Principles of Consolidation
 
All intercompany transactions and accounts have been eliminated in consolidation.
 
Use of Estimates
 
The preparation of consolidated financial statements in conformity with accounting principles generally accepted in the United States of America requires management to make estimates and assumptions that affect the amounts reported in the consolidated financial statements and accompanying notes. Such estimates and assumptions impact, among others, the following: the estimated useful lives for property and equipment, fair value of warrants, preferred stock and stock options granted for services or compensation, respectively, estimates of the probability and potential magnitude of contingent liabilities, and the valuation allowance for deferred tax assets due to continuing and expected future operating losses.
 
Making estimates requires management to exercise significant judgment. It is at least reasonably possible that the estimate of the effect of a condition, situation or set of consolidated financial statements, which management considered in formulating its estimate could change in the near term due to one or more future confirming events. Accordingly, actual results could differ from those estimates.

## WHAT THIS EXERCISE ASKS:
A) Retype verbatim the portion of the records that begins with the line containing "Where should I click to: Unmute" and runs through the final line of the records, including both the first and last lines.
B) Continue the excerpt on consolidation principles and accounting estimates with a further passage that follows on from its last sentence.

(Records from a pointing dataset)
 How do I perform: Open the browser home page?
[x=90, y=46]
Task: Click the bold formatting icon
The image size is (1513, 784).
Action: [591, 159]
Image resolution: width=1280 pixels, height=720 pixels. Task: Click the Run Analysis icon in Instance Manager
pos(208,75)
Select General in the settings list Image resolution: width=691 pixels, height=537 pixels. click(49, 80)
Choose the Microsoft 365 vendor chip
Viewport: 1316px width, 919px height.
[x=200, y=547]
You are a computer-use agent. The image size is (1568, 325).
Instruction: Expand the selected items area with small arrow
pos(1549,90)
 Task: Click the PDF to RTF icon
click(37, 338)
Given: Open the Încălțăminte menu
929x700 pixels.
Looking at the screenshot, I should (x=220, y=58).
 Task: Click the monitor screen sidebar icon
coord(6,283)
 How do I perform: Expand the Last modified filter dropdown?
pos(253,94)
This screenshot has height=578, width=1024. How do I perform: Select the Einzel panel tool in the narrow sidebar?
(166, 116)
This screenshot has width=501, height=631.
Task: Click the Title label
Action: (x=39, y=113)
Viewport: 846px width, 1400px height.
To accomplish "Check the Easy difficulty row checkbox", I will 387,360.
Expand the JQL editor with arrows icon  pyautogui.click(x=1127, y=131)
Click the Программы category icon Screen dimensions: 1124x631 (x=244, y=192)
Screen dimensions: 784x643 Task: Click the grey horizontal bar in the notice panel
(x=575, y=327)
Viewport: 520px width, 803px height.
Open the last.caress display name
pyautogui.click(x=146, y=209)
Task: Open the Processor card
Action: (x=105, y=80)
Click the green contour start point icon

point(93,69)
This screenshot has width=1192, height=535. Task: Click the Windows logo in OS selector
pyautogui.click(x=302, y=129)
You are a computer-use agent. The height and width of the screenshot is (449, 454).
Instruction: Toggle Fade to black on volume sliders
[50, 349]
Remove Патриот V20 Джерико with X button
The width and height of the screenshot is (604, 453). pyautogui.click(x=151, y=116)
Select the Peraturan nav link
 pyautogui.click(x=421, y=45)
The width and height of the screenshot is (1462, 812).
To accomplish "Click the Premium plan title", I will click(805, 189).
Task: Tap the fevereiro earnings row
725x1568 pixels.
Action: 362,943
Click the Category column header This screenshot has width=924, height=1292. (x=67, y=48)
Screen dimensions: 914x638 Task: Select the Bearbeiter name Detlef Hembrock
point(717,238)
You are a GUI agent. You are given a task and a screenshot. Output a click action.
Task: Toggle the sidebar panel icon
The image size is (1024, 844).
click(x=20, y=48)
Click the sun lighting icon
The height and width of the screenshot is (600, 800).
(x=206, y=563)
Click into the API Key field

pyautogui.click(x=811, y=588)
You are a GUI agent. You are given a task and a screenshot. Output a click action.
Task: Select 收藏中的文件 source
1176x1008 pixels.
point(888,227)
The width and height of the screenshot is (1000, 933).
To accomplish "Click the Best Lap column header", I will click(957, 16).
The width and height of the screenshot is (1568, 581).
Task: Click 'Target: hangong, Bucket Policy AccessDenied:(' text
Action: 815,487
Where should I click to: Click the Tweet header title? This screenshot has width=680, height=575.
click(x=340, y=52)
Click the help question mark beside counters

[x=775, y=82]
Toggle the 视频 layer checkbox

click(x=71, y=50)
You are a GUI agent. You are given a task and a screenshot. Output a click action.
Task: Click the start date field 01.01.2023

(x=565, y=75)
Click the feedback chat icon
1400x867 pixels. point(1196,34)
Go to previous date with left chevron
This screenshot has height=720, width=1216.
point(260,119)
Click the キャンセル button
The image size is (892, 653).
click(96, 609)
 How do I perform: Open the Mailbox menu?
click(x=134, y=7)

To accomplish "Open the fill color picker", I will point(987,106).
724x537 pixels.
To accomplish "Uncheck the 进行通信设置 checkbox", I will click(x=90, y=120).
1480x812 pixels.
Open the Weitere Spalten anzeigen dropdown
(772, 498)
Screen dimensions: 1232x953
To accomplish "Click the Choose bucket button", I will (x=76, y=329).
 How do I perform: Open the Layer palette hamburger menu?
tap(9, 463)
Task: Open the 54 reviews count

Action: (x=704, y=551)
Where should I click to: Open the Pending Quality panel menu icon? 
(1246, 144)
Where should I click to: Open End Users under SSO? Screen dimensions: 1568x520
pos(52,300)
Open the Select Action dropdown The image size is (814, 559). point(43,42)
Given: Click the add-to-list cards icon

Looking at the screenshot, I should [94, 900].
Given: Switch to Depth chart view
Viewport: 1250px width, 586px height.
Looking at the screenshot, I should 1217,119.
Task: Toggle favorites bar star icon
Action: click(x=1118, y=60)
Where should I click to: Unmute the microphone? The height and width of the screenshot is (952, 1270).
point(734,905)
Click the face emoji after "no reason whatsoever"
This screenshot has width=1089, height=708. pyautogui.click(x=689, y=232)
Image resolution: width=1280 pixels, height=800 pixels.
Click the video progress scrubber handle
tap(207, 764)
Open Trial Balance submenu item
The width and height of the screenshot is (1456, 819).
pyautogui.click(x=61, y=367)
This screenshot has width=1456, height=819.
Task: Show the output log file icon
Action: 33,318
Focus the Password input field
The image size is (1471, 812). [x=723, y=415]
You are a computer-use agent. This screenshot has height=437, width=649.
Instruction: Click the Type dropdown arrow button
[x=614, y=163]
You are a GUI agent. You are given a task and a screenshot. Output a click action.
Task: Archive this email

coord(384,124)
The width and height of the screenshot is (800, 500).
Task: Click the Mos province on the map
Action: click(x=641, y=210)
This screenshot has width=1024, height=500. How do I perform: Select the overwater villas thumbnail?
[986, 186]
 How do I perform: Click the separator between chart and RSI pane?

## FINAL RESULTS:
A)
Where should I click to: Unmute the microphone? The height and width of the screenshot is (952, 1270).
point(734,905)
Click the face emoji after "no reason whatsoever"
This screenshot has width=1089, height=708. pyautogui.click(x=689, y=232)
Image resolution: width=1280 pixels, height=800 pixels.
Click the video progress scrubber handle
tap(207, 764)
Open Trial Balance submenu item
The width and height of the screenshot is (1456, 819).
pyautogui.click(x=61, y=367)
This screenshot has width=1456, height=819.
Task: Show the output log file icon
Action: 33,318
Focus the Password input field
The image size is (1471, 812). [x=723, y=415]
You are a computer-use agent. This screenshot has height=437, width=649.
Instruction: Click the Type dropdown arrow button
[x=614, y=163]
You are a GUI agent. You are given a task and a screenshot. Output a click action.
Task: Archive this email

coord(384,124)
The width and height of the screenshot is (800, 500).
Task: Click the Mos province on the map
Action: click(x=641, y=210)
This screenshot has width=1024, height=500. How do I perform: Select the overwater villas thumbnail?
[986, 186]
 How do I perform: Click the separator between chart and RSI pane?

B)
Non-controlling Interest
 
The Company’s non-controlling interest represents the minority shareholder’s ownership interest related to the Company’s subsidiary, SYN Biomics. The Company reports its non-controlling interest in subsidiaries as a separate component of equity in the Consolidated Balance Sheets and reports both net loss attributable to the non-controlling interest and net loss attributable to the Company’s common stockholders on the face of the Consolidated Statements of Operations. The Company’s equity interest in SYN Biomics is 88.5% and the non-controlling stockholder’s interest is 11.5%. This is reflected in the Consolidated Statements of (Deficit) Equity.
 
Revenue Recognition
 
The Company records revenue when all of the following have occurred: (1) persuasive evidence of an arrangement exists, (2) the service is completed without further obligation, (3) the sales price to the customer is fixed or determinable, and (4) collectability is reasonably assured. The Company recognizes milestone payments or upfront payments that have no contingencies as revenue when payment is received. For the years ended December 31, 2017, 2016 and 2015 the Company did not report any revenues.
 
Grants
 
Grants received from research collaboration agreements with third parties are recognized as a reduction in the related research and development expense in the Consolidated Statements of Operations.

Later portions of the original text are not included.